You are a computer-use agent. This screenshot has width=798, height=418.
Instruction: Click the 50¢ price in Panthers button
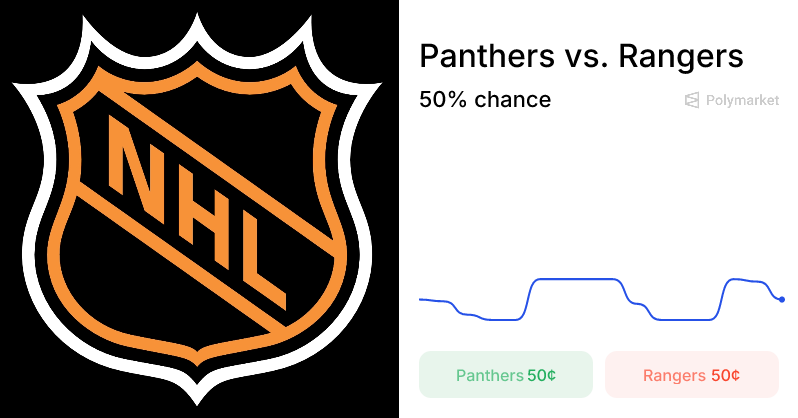pyautogui.click(x=542, y=376)
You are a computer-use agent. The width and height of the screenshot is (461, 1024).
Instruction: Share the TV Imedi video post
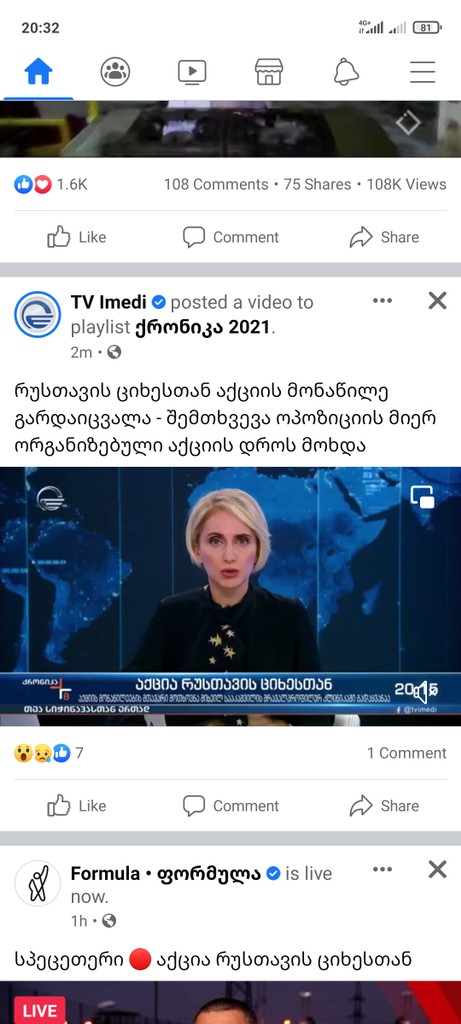tap(385, 806)
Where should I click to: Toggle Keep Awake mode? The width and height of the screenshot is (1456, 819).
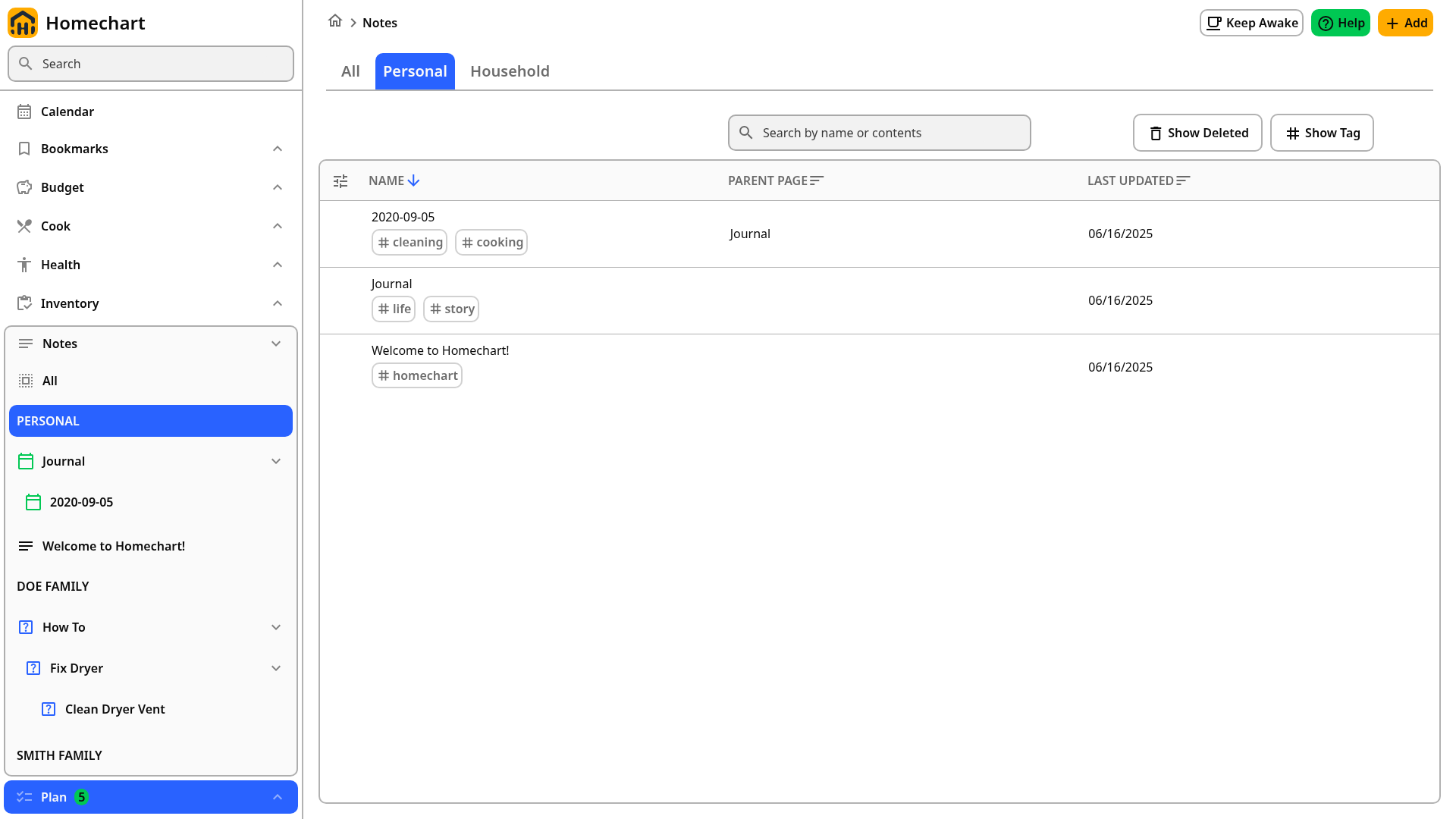1251,23
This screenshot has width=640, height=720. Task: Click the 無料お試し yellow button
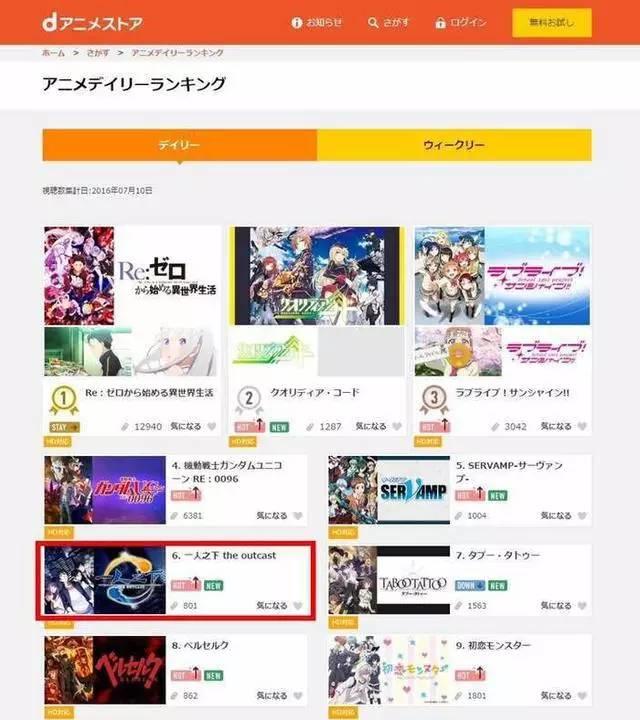coord(552,22)
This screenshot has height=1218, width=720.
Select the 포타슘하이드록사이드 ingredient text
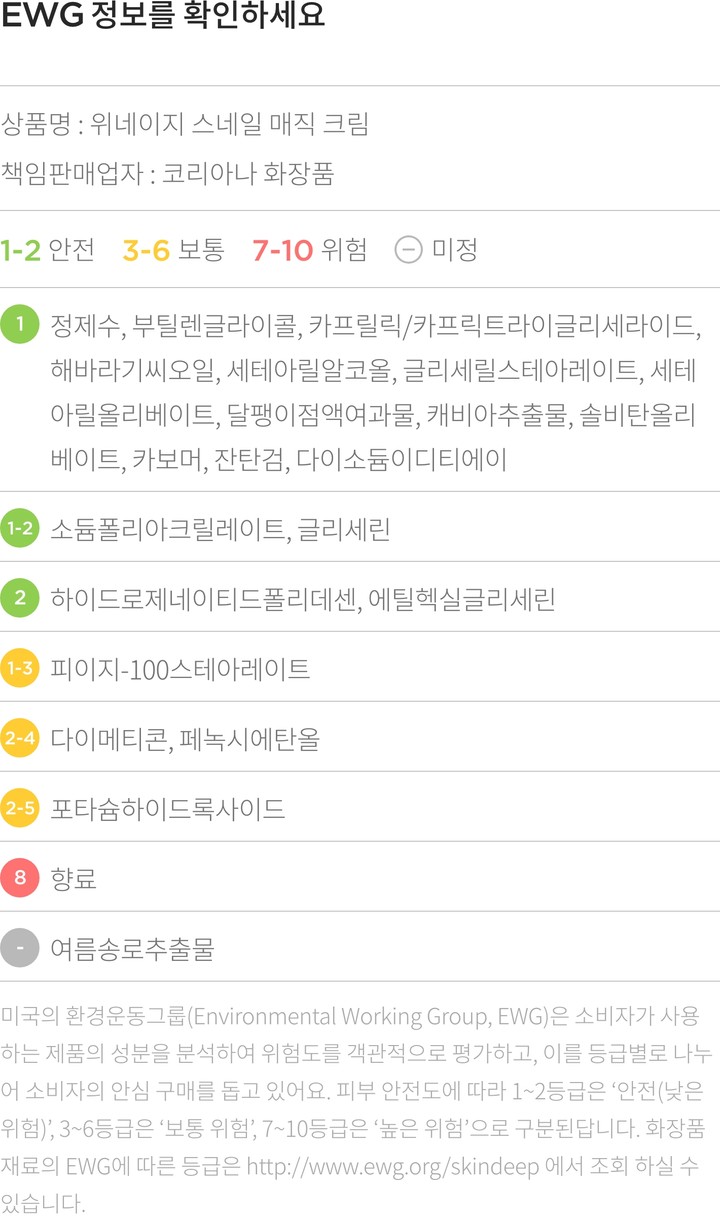(167, 809)
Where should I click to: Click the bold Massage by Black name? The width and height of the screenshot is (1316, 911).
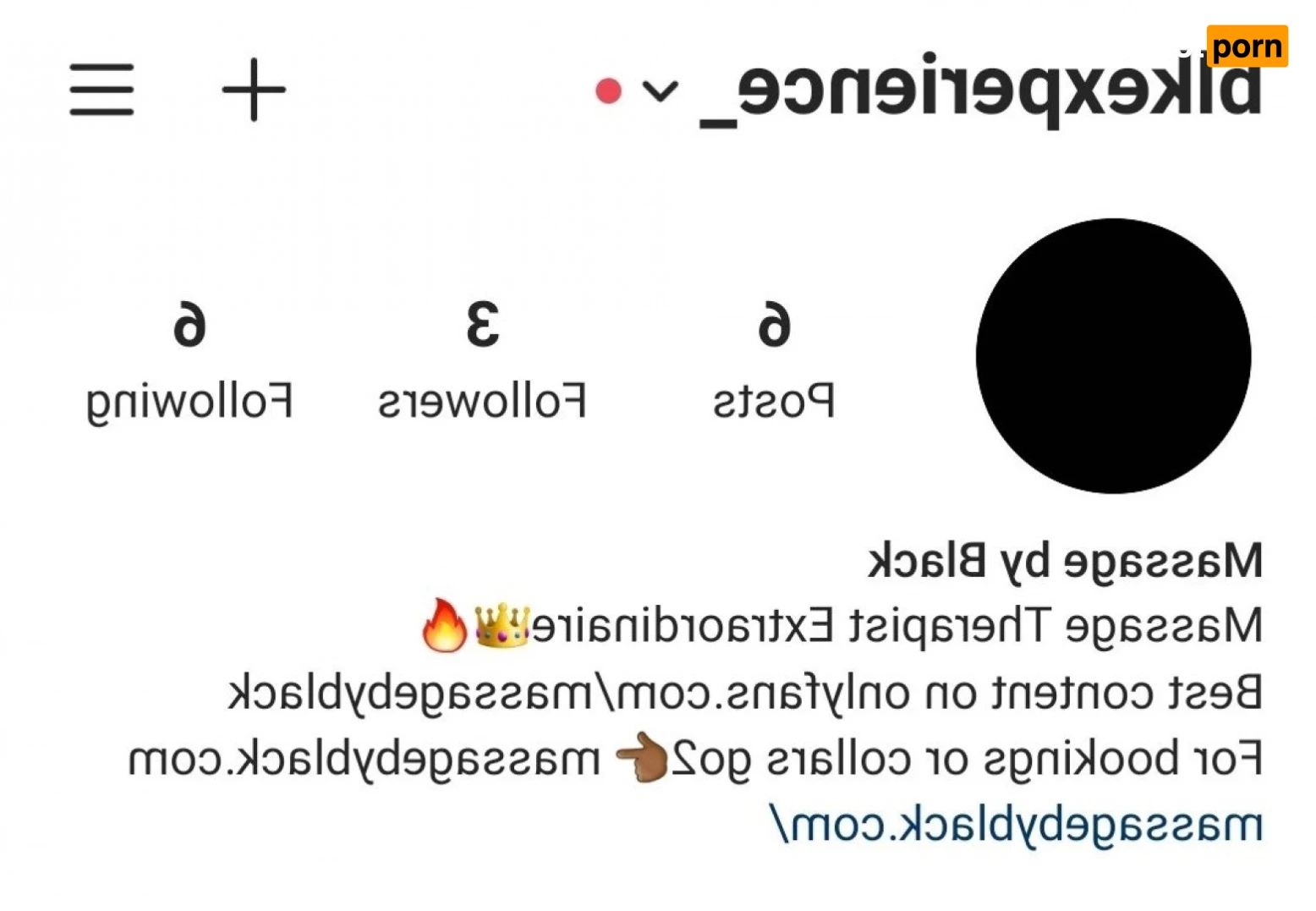(1066, 562)
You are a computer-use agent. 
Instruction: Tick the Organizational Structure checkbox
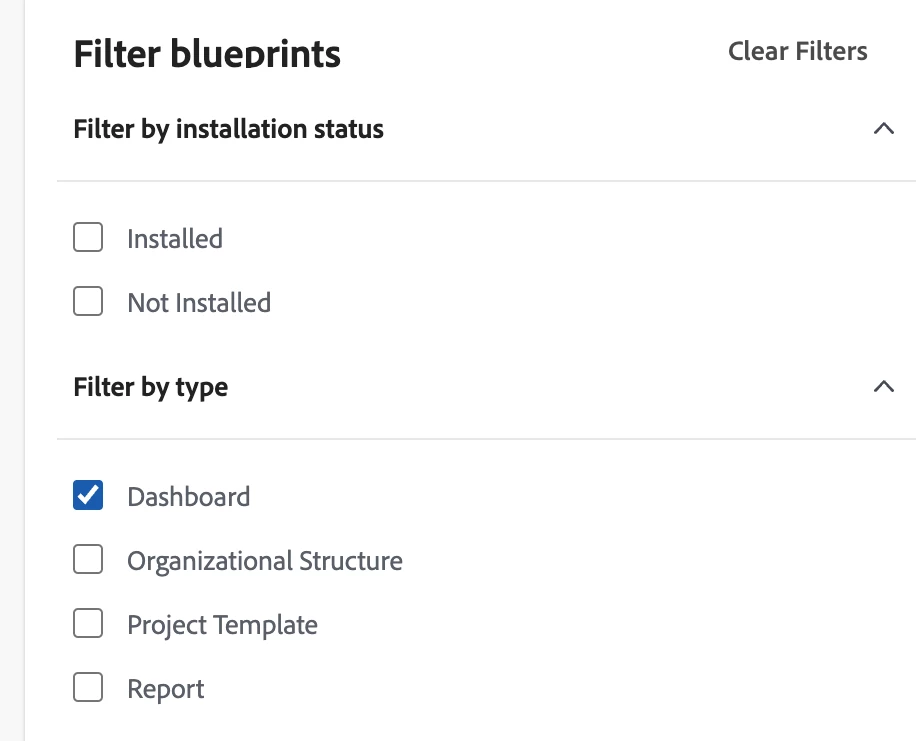(88, 560)
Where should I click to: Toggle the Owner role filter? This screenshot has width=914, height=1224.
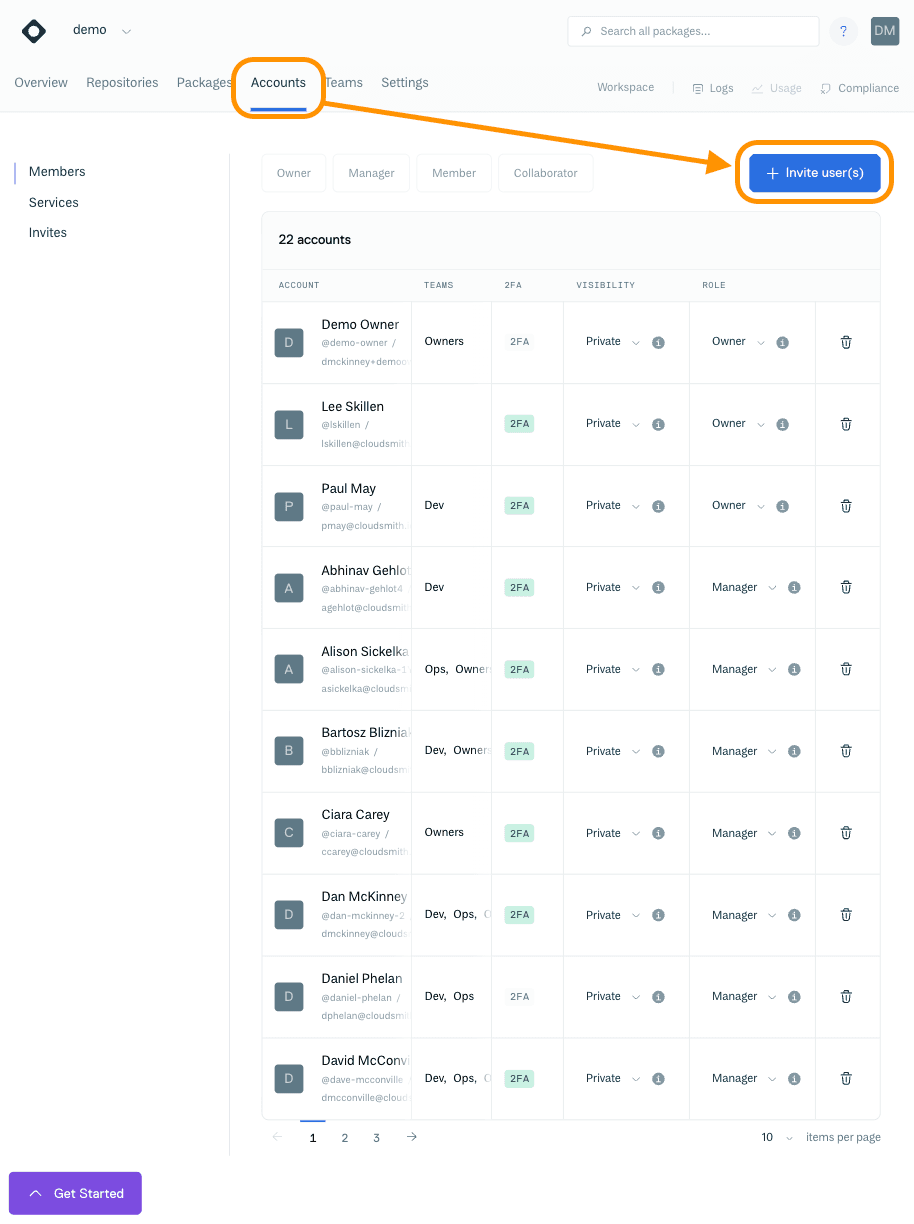pyautogui.click(x=293, y=172)
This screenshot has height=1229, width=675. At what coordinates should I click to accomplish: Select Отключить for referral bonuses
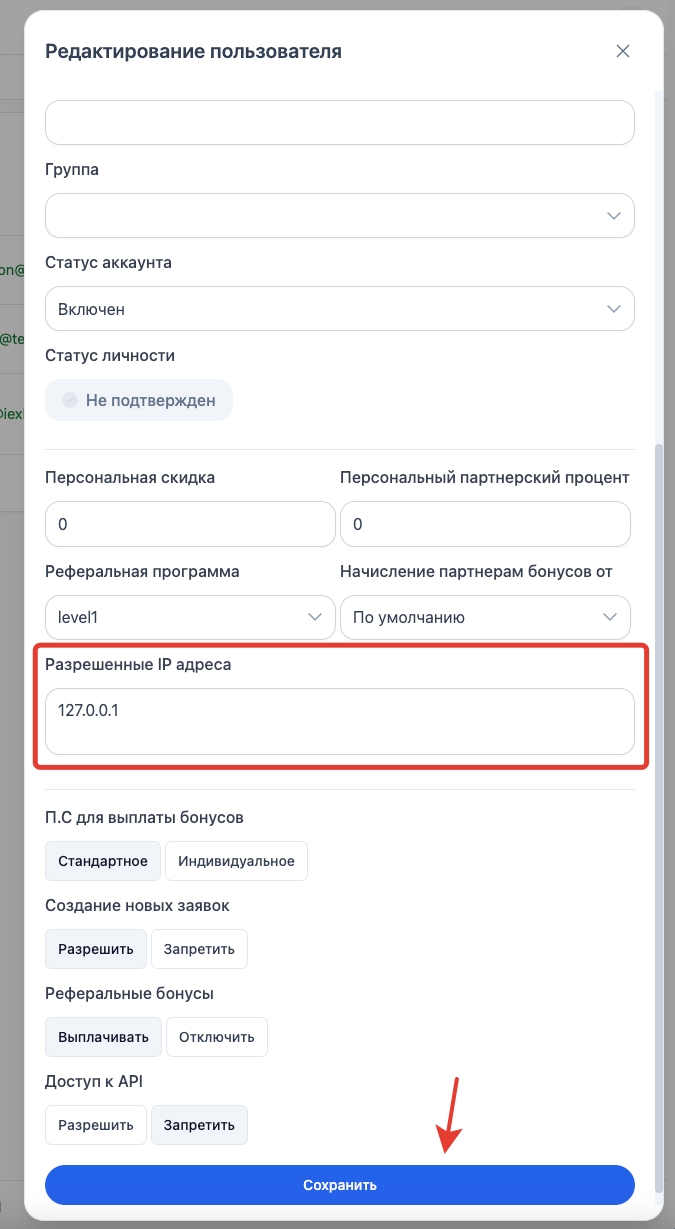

##############################

• _BRIEF_:
Among the records above, find each line containing the string "agent" and copy it.

• _EXERCISE RESPONSE_:
You are a computer-use agent. This screenshot has width=798, height=418.
You are a computer-use agent. The width and height of the screenshot is (461, 1024).
You are a computer-use agent. 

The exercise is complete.